---- RECORDS PROVIDED

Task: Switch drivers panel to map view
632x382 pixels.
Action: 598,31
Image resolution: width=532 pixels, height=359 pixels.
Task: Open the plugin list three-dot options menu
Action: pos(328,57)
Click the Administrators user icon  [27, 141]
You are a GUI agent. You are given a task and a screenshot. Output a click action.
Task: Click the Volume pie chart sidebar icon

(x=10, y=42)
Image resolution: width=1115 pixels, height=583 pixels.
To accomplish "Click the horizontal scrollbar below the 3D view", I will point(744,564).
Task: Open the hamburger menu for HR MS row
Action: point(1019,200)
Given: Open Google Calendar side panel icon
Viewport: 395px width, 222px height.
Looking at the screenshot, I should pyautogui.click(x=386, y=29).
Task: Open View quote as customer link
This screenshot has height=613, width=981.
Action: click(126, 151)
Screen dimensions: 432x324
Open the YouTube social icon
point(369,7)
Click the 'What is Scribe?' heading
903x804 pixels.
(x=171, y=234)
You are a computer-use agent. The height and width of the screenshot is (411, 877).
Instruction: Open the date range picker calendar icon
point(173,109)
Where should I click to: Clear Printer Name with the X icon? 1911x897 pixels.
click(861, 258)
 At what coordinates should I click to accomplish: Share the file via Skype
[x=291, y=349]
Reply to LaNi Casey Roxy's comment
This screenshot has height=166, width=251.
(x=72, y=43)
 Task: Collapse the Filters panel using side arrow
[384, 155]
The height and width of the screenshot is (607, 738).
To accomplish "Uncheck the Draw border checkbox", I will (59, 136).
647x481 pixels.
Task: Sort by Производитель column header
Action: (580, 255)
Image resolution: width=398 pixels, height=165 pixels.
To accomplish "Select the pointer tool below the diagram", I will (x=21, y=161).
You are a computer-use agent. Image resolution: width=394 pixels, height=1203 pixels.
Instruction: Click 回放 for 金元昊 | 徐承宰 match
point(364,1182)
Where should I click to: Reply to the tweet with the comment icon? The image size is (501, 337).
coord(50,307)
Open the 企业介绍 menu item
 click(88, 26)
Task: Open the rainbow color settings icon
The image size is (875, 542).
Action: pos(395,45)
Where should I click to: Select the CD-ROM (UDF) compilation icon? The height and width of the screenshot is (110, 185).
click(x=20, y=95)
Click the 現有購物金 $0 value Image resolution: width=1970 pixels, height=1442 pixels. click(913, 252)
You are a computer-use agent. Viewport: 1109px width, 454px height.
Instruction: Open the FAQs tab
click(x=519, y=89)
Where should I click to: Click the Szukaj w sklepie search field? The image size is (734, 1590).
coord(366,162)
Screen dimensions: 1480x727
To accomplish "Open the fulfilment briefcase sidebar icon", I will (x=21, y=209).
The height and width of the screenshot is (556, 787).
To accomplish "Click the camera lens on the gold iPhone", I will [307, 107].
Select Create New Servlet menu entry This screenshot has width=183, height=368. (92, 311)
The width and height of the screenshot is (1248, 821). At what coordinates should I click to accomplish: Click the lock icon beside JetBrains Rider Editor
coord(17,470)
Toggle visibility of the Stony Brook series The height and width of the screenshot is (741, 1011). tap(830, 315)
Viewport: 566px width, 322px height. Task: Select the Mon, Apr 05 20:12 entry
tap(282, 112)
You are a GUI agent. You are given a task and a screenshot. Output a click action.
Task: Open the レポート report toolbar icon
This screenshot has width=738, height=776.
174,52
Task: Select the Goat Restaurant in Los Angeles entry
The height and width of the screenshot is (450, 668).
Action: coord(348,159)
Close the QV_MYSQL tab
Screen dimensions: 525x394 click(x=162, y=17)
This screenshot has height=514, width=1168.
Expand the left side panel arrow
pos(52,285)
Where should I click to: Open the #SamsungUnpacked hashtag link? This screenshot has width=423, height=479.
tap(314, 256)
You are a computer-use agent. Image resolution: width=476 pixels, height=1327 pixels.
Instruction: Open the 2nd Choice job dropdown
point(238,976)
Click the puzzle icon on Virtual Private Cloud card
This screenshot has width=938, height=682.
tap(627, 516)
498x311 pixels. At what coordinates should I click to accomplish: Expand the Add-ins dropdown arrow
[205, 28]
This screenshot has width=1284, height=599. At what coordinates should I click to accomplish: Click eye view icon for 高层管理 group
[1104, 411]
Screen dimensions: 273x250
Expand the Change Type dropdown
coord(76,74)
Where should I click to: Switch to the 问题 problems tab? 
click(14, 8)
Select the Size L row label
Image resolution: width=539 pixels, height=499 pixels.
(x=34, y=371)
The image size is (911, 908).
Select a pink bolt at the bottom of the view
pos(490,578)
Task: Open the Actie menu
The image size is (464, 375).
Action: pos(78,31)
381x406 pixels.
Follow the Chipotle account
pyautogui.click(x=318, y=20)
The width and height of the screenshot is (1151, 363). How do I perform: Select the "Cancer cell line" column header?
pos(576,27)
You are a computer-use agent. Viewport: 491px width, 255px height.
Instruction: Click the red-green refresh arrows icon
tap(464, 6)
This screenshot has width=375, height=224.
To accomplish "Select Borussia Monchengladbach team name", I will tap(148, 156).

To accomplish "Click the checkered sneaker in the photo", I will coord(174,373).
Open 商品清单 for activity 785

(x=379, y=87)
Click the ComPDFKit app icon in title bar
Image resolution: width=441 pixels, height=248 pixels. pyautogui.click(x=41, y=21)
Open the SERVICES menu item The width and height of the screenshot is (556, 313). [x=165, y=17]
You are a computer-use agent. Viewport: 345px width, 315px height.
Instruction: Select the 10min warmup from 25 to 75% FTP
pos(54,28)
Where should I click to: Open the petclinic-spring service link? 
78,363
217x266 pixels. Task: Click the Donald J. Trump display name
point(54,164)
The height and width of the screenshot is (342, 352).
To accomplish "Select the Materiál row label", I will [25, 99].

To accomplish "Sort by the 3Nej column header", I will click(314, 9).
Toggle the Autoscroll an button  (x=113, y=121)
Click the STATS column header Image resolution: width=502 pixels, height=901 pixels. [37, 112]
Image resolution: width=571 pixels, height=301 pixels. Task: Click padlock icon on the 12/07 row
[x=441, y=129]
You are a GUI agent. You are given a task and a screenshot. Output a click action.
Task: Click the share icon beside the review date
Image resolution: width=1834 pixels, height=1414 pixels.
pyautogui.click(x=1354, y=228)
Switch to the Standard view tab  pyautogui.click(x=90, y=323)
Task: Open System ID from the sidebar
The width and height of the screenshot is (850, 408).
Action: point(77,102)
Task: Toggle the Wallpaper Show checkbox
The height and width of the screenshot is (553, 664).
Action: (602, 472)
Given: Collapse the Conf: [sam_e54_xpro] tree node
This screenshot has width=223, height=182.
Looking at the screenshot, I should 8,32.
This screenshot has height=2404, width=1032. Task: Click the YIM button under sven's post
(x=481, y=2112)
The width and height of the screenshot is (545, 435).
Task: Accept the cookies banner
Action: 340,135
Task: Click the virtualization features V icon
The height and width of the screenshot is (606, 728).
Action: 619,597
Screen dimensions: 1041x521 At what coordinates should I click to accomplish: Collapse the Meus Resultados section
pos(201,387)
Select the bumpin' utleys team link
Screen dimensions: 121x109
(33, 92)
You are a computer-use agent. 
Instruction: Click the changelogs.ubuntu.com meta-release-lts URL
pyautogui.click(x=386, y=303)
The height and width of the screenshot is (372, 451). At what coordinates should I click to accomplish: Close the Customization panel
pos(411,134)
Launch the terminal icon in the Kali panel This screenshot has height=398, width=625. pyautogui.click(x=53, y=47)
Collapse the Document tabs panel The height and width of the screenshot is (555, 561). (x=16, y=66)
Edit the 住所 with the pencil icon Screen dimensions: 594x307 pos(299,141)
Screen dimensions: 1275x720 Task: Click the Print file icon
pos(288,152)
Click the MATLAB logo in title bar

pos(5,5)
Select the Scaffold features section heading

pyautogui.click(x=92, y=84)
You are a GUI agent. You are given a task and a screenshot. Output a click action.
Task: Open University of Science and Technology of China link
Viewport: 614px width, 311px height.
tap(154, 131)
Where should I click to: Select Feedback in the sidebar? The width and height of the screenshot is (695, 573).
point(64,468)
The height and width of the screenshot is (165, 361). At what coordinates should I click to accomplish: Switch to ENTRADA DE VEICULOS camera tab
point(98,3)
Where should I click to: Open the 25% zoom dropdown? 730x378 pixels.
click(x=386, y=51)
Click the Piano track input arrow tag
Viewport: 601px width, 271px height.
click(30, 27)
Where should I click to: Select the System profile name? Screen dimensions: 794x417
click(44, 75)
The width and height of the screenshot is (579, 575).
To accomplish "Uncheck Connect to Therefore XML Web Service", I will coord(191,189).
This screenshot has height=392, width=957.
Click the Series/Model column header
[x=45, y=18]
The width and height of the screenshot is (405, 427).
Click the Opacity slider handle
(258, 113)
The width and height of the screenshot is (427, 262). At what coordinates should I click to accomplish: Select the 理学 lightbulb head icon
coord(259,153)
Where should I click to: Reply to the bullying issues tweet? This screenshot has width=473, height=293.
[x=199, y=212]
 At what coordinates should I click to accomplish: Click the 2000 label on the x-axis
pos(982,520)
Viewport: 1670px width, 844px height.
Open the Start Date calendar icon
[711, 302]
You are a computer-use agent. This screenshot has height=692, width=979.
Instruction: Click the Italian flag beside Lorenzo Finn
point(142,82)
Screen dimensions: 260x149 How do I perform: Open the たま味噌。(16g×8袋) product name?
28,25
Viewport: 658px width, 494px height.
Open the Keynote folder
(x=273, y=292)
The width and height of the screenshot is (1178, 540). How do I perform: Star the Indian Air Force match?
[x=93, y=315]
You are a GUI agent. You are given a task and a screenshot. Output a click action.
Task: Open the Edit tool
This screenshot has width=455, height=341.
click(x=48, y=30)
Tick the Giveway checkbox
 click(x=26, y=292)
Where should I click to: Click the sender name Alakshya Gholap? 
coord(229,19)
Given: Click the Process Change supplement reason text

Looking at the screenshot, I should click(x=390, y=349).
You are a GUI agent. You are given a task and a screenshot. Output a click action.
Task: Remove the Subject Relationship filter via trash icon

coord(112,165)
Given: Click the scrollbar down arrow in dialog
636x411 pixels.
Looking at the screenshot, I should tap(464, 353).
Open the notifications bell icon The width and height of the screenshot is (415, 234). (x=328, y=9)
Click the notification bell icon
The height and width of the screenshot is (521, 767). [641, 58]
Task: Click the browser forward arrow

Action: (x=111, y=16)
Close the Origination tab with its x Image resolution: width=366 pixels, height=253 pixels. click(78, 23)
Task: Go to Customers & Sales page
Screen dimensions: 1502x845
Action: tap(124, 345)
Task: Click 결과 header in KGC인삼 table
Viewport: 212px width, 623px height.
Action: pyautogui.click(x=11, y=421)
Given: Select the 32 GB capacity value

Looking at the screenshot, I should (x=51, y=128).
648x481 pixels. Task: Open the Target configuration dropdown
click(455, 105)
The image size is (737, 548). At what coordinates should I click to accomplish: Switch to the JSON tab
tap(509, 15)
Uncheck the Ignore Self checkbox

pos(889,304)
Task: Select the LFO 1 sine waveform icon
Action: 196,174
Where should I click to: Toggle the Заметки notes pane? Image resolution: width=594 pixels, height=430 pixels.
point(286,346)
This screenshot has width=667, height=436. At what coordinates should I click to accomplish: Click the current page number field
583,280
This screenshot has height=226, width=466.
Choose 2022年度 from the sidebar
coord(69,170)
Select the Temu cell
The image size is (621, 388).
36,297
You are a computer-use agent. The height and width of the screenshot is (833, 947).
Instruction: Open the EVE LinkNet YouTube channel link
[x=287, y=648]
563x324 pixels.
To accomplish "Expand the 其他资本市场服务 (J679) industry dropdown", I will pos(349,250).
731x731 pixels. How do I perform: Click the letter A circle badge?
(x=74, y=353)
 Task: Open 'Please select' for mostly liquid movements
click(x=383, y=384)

--------

PROBLEM TO SOLVE
The output should be exactly the lines above from the line containing "Click the Piano track input arrow tag" to the line containing "The width and height of the screenshot is (579, 575).", inclusive, with no other lines.

WRITTEN SOLUTION
Click the Piano track input arrow tag
Viewport: 601px width, 271px height.
click(30, 27)
Where should I click to: Select the System profile name? Screen dimensions: 794x417
click(44, 75)
The width and height of the screenshot is (579, 575).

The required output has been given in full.